**AIM OF THE TASK:** Word for word, restate all of the entries.

**GIVEN RECORDS:**
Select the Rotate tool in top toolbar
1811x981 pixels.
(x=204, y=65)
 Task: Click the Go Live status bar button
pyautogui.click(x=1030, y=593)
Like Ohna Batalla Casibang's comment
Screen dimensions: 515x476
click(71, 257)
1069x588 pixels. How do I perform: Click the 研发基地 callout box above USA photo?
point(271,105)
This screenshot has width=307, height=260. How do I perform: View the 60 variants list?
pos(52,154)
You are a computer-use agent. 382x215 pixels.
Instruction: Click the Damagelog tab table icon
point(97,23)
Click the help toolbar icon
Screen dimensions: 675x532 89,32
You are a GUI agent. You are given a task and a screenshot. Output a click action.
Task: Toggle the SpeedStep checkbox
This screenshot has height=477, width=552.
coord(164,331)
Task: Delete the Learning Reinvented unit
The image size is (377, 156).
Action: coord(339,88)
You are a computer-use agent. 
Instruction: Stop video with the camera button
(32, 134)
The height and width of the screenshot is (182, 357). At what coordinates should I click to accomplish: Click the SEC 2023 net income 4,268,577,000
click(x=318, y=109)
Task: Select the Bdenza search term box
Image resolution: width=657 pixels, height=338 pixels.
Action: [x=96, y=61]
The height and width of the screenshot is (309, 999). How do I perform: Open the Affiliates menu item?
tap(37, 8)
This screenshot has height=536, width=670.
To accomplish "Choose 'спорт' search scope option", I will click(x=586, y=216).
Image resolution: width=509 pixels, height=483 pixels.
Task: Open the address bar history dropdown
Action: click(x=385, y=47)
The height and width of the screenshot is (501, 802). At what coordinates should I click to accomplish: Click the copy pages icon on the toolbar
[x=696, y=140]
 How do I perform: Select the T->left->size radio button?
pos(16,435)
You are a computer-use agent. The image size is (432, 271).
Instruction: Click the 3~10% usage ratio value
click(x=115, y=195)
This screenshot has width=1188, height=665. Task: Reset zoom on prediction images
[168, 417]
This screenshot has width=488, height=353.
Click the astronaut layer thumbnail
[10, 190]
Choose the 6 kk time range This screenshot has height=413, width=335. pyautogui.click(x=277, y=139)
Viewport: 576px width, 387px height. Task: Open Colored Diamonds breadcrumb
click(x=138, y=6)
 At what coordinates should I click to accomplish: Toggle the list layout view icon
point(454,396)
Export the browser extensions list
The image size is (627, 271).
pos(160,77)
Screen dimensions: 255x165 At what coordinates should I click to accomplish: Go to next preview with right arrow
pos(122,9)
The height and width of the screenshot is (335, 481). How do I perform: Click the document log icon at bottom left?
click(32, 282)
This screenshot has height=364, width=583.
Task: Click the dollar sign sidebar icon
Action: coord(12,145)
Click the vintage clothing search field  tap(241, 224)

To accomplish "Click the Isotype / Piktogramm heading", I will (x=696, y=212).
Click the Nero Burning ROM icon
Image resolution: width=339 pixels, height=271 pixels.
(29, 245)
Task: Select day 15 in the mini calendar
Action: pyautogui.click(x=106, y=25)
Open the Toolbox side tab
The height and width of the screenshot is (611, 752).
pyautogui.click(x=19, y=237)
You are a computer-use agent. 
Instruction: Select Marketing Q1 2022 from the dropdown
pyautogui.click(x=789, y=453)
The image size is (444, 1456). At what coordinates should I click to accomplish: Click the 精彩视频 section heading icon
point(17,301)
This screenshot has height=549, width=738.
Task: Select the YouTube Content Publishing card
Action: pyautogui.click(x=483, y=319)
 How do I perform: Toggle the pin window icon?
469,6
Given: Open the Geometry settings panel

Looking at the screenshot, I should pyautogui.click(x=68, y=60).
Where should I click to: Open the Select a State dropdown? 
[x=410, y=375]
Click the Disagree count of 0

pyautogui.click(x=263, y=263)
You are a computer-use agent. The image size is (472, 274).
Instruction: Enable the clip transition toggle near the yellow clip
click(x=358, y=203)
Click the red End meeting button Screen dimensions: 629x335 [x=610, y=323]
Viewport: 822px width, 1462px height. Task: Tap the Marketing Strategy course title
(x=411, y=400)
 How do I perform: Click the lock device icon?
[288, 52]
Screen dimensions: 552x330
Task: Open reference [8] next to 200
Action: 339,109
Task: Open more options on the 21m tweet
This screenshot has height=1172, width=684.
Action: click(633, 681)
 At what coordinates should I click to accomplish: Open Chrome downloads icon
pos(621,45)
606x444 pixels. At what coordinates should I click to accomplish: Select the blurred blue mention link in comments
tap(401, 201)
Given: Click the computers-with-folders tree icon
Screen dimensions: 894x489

**FINISHED EXERCISE:**
Select the Rotate tool in top toolbar
1811x981 pixels.
(x=204, y=65)
 Task: Click the Go Live status bar button
pyautogui.click(x=1030, y=593)
Like Ohna Batalla Casibang's comment
Screen dimensions: 515x476
click(71, 257)
1069x588 pixels. How do I perform: Click the 研发基地 callout box above USA photo?
point(271,105)
This screenshot has width=307, height=260. How do I perform: View the 60 variants list?
pos(52,154)
You are a computer-use agent. 382x215 pixels.
Instruction: Click the Damagelog tab table icon
point(97,23)
Click the help toolbar icon
Screen dimensions: 675x532 89,32
You are a GUI agent. You are given a task and a screenshot. Output a click action.
Task: Toggle the SpeedStep checkbox
This screenshot has height=477, width=552.
coord(164,331)
Task: Delete the Learning Reinvented unit
The image size is (377, 156).
Action: coord(339,88)
You are a computer-use agent. 
Instruction: Stop video with the camera button
(32, 134)
The height and width of the screenshot is (182, 357). At what coordinates should I click to accomplish: Click the SEC 2023 net income 4,268,577,000
click(x=318, y=109)
Task: Select the Bdenza search term box
Image resolution: width=657 pixels, height=338 pixels.
Action: [x=96, y=61]
The height and width of the screenshot is (309, 999). How do I perform: Open the Affiliates menu item?
tap(37, 8)
This screenshot has height=536, width=670.
To accomplish "Choose 'спорт' search scope option", I will click(x=586, y=216).
Image resolution: width=509 pixels, height=483 pixels.
Task: Open the address bar history dropdown
Action: click(x=385, y=47)
The height and width of the screenshot is (501, 802). At what coordinates should I click to accomplish: Click the copy pages icon on the toolbar
[x=696, y=140]
 How do I perform: Select the T->left->size radio button?
pos(16,435)
You are a computer-use agent. The image size is (432, 271).
Instruction: Click the 3~10% usage ratio value
click(x=115, y=195)
This screenshot has width=1188, height=665. Task: Reset zoom on prediction images
[168, 417]
This screenshot has width=488, height=353.
Click the astronaut layer thumbnail
[10, 190]
Choose the 6 kk time range This screenshot has height=413, width=335. pyautogui.click(x=277, y=139)
Viewport: 576px width, 387px height. Task: Open Colored Diamonds breadcrumb
click(x=138, y=6)
 At what coordinates should I click to accomplish: Toggle the list layout view icon
point(454,396)
Export the browser extensions list
The image size is (627, 271).
pos(160,77)
Screen dimensions: 255x165 At what coordinates should I click to accomplish: Go to next preview with right arrow
pos(122,9)
The height and width of the screenshot is (335, 481). How do I perform: Click the document log icon at bottom left?
click(32, 282)
This screenshot has height=364, width=583.
Task: Click the dollar sign sidebar icon
Action: coord(12,145)
Click the vintage clothing search field  tap(241, 224)

To accomplish "Click the Isotype / Piktogramm heading", I will (x=696, y=212).
Click the Nero Burning ROM icon
Image resolution: width=339 pixels, height=271 pixels.
(29, 245)
Task: Select day 15 in the mini calendar
Action: pyautogui.click(x=106, y=25)
Open the Toolbox side tab
The height and width of the screenshot is (611, 752).
pyautogui.click(x=19, y=237)
You are a computer-use agent. 
Instruction: Select Marketing Q1 2022 from the dropdown
pyautogui.click(x=789, y=453)
The image size is (444, 1456). At what coordinates should I click to accomplish: Click the 精彩视频 section heading icon
point(17,301)
This screenshot has height=549, width=738.
Task: Select the YouTube Content Publishing card
Action: pyautogui.click(x=483, y=319)
 How do I perform: Toggle the pin window icon?
469,6
Given: Open the Geometry settings panel

Looking at the screenshot, I should pyautogui.click(x=68, y=60).
Where should I click to: Open the Select a State dropdown? 
[x=410, y=375]
Click the Disagree count of 0

pyautogui.click(x=263, y=263)
You are a computer-use agent. The image size is (472, 274).
Instruction: Enable the clip transition toggle near the yellow clip
click(x=358, y=203)
Click the red End meeting button Screen dimensions: 629x335 [x=610, y=323]
Viewport: 822px width, 1462px height. Task: Tap the Marketing Strategy course title
(x=411, y=400)
 How do I perform: Click the lock device icon?
[288, 52]
Screen dimensions: 552x330
Task: Open reference [8] next to 200
Action: 339,109
Task: Open more options on the 21m tweet
This screenshot has height=1172, width=684.
Action: click(633, 681)
 At what coordinates should I click to accomplish: Open Chrome downloads icon
pos(621,45)
606x444 pixels. At what coordinates should I click to accomplish: Select the blurred blue mention link in comments
tap(401, 201)
Given: Click the computers-with-folders tree icon
Screen dimensions: 894x489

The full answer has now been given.